MSCI's broadest index of Asia-Pacific shares outside Japan was down 0.85 percent after brushing its lowest since January.

 

The Shanghai Composite Index retreated 2.3 percent. Japan's Nikkei shed 1.2 percent, Australian stocks fell 2.2 percent and South Korea's KOSPI slid 0.3 percent.

 

"Hedge funds and other speculators who have bet on stocks have not finished closing down their positions yet. There will likely be another wave of selling in stocks," said Masanori Takada, cross asset strategist at Nomura Securities.

 

"The sudden surge in volatility is likely to prompt risk parity players to pull out possibly up to $20 billion from global stocks and buy bonds."

 

S&P 500 futures were down 0.65 percent in Asian trade. Wall Street's major indexes posted their biggest percentage drop of the year on Monday on concerns about the US-China trade war.

 

MSCI's All Country World Index, which tracks shares in 47 countries, extended last week's slide and slumped 2.5 percent to a two-month low on Monday.

 

The Chinese yuan onshore fell to an 11-year low on Tuesday, brushing 7.0699 per dollar.


In a symbolic move, Beijing let the yuan breach 7-per-dollar on Monday for the first time since late 2008. But the Chinese central bank's mid-point fixing on Tuesday of 6.9683 was firmer than market expectations, and the yuan's retreat slowed.

 

China's offshore yuan stretched the previous day's slide, and briefly weakened to 7.1382, the lowest since international trading in the Chinese currency began in 2010. But it pulled back to 7.0785 after Beijing's firmer-than-expected yuan fixing on Tuesday.

 

The Japanese yen, a perceived safe-haven in times of market turmoil and political tensions, touched a seven-month high of 105.520 per dollar before slipping back to 106.180.

 

The Swiss franc, another currency sought in times of turmoil, has gained roughly 1 percent against the dollar this week.

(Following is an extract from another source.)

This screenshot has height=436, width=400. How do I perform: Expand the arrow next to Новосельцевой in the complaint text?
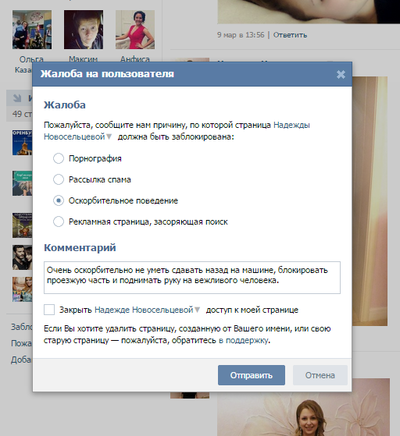(x=109, y=137)
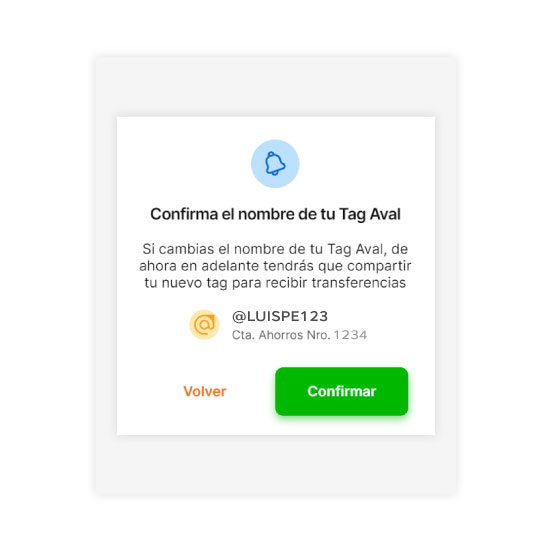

It set a six-week peak of 0.9700 franc per dollar.

 

Investor demand for other safe-havens such as government bonds also remained high as risk aversion gathered momentum.

 

The 10-year U.S. Treasury yield extended sharp falls overnight and declined to 1.672 percent, its lowest since October 2016.

 

Japan's 10-year yield fell to a three-year trough of minus 0.215 percent.